───── DATA SUPPLIED

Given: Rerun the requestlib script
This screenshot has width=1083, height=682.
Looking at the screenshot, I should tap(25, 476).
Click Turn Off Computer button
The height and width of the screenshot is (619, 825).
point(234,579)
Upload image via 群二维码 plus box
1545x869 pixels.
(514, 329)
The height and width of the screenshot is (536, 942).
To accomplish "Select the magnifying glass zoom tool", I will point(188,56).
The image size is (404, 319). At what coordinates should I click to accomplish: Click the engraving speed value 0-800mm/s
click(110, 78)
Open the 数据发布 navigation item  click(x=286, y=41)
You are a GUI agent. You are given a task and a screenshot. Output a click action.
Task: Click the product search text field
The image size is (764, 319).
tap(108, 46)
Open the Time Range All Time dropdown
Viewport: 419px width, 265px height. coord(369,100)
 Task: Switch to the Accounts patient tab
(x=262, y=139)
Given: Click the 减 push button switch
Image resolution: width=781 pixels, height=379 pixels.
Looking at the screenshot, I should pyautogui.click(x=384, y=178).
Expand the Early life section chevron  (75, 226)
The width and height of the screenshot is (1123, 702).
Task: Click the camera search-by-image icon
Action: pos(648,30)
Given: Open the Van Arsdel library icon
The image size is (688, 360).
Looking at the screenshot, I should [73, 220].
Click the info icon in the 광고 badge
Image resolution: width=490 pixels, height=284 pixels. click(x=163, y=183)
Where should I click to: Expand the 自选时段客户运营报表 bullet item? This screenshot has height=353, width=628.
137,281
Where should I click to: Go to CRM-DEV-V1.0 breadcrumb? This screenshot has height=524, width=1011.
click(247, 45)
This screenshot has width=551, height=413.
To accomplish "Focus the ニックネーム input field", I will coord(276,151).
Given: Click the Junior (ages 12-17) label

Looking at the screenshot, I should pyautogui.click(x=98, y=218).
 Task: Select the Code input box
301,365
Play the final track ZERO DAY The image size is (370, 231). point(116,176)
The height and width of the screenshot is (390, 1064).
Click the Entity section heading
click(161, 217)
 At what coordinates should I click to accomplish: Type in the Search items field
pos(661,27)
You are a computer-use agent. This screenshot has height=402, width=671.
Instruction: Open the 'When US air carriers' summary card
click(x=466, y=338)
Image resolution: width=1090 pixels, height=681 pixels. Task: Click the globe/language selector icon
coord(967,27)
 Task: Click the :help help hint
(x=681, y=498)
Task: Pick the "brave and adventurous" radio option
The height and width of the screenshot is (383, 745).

──────────

■ DIRECTIONS
Go through the listing above and reproduce all of it exactly.

■ ANSWER SECTION
Given: Rerun the requestlib script
This screenshot has width=1083, height=682.
Looking at the screenshot, I should tap(25, 476).
Click Turn Off Computer button
The height and width of the screenshot is (619, 825).
point(234,579)
Upload image via 群二维码 plus box
1545x869 pixels.
(514, 329)
The height and width of the screenshot is (536, 942).
To accomplish "Select the magnifying glass zoom tool", I will point(188,56).
The image size is (404, 319). At what coordinates should I click to accomplish: Click the engraving speed value 0-800mm/s
click(110, 78)
Open the 数据发布 navigation item  click(x=286, y=41)
You are a GUI agent. You are given a task and a screenshot. Output a click action.
Task: Click the product search text field
The image size is (764, 319).
tap(108, 46)
Open the Time Range All Time dropdown
Viewport: 419px width, 265px height. coord(369,100)
 Task: Switch to the Accounts patient tab
(x=262, y=139)
Given: Click the 减 push button switch
Image resolution: width=781 pixels, height=379 pixels.
Looking at the screenshot, I should pyautogui.click(x=384, y=178).
Expand the Early life section chevron  (75, 226)
The width and height of the screenshot is (1123, 702).
Task: Click the camera search-by-image icon
Action: pos(648,30)
Given: Open the Van Arsdel library icon
The image size is (688, 360).
Looking at the screenshot, I should [73, 220].
Click the info icon in the 광고 badge
Image resolution: width=490 pixels, height=284 pixels. click(x=163, y=183)
Where should I click to: Expand the 自选时段客户运营报表 bullet item? This screenshot has height=353, width=628.
137,281
Where should I click to: Go to CRM-DEV-V1.0 breadcrumb? This screenshot has height=524, width=1011.
click(247, 45)
This screenshot has width=551, height=413.
To accomplish "Focus the ニックネーム input field", I will coord(276,151).
Given: Click the Junior (ages 12-17) label

Looking at the screenshot, I should pyautogui.click(x=98, y=218).
 Task: Select the Code input box
301,365
Play the final track ZERO DAY The image size is (370, 231). point(116,176)
The height and width of the screenshot is (390, 1064).
Click the Entity section heading
click(161, 217)
 At what coordinates should I click to accomplish: Type in the Search items field
pos(661,27)
You are a computer-use agent. This screenshot has height=402, width=671.
Instruction: Open the 'When US air carriers' summary card
click(x=466, y=338)
Image resolution: width=1090 pixels, height=681 pixels. Task: Click the globe/language selector icon
coord(967,27)
 Task: Click the :help help hint
(x=681, y=498)
Task: Pick the "brave and adventurous" radio option
The height and width of the screenshot is (383, 745).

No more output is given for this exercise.